Step 3 — Topology: PoPs and a cache hierarchy

  • Edge servers grouped into PoPs (points of presence) in many cities.
  • A two-tier hierarchy: edge caches → regional/parent cachesorigin shield → origin. A miss at the edge checks a parent before bothering origin, so origin sees very few requests (and isn’t stampeded).
user → nearest edge PoP ─miss→ regional cache ─miss→ origin shield → origin
            (hit: serve immediately)

Step 4 — Request routing (getting users to the right edge)

How does a user reach the nearest PoP?

  • DNS-based — the CDN’s authoritative DNS returns the IP of a nearby PoP based on the resolver’s location/health/load. Simple, widely used.
  • Anycast — every PoP announces the same IP; BGP routes the user to the topologically nearest one. Naturally handles failover (a dead PoP withdraws the route).

Routing also factors load and health, not just distance.

Step 5 — Caching, freshness, and invalidation

  • Pull (lazy) — edge fetches from origin on first request, caches per Cache-Control/TTL. The default.

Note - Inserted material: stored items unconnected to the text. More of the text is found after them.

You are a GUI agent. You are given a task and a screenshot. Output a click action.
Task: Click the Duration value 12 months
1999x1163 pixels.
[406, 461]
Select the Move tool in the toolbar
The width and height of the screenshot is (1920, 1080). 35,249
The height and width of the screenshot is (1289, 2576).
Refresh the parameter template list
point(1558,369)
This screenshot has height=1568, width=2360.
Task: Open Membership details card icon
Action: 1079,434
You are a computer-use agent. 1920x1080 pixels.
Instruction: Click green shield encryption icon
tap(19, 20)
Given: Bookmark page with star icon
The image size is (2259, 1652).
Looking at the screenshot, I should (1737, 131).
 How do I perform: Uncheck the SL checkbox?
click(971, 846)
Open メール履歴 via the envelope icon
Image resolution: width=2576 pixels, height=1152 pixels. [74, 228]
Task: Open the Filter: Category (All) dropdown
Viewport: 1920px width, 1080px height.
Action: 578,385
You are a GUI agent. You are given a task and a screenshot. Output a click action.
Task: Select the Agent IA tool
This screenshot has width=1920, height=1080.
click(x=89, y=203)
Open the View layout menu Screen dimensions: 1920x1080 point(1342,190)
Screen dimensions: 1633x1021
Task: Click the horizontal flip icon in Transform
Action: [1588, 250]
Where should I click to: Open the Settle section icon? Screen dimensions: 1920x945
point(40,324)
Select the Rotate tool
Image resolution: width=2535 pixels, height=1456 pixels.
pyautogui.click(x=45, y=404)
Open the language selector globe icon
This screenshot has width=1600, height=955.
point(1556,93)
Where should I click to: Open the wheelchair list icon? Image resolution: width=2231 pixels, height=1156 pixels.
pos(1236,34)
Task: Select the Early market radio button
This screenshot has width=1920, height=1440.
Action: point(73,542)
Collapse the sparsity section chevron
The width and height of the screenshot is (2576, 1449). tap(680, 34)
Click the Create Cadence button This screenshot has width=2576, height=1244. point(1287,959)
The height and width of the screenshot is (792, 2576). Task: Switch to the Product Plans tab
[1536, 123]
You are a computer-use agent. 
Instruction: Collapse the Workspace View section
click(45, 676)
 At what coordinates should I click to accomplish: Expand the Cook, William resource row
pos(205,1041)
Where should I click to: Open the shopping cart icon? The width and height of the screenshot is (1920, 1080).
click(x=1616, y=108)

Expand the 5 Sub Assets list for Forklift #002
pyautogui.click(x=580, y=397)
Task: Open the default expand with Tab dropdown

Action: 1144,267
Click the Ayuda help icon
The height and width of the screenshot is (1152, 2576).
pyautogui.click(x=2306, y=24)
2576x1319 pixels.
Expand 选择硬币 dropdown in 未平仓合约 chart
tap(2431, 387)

Push — pre-load large known assets (video).
  • Freshness — honor Cache-Control/ETag; use versioned URLs (app.a1b2.js) so a deploy changes the URL and needs no invalidation at all (the cleanest strategy).
  • Purge/invalidation — when content must change under the same URL, propagate a purge to all edges (a fan-out via a control plane); support soft purge (serve stale while revalidating).

Step 6 — Big files: segmentation

Video and large downloads are split into chunks/segments so edges cache and serve ranges independently, support adaptive bitrate streaming, and don’t hold huge objects whole. (Reused in the YouTube/Netflix designs.)

Trade-offs to raise

  • Freshness vs hit ratio — long TTLs maximize offload but risk staleness; versioned URLs sidestep the conflict.
  • Storage at edge is finite — evict with LRU; not everything fits, so cache the hot tail.
  • Consistency of purge — invalidation isn’t instant across thousands of edges; acceptable for most content.

The interview cue

“PoPs worldwide with a two-tier cache hierarchy + origin shield so origin sees a trickle; anycast or geo-DNS routing to the nearest healthy PoP; pull caching with versioned URLs to avoid invalidation, plus a purge control plane when needed; segmented large media.” Hit ratio, routing, and the cache hierarchy are the heart of the answer; eviction and purge mechanics come next.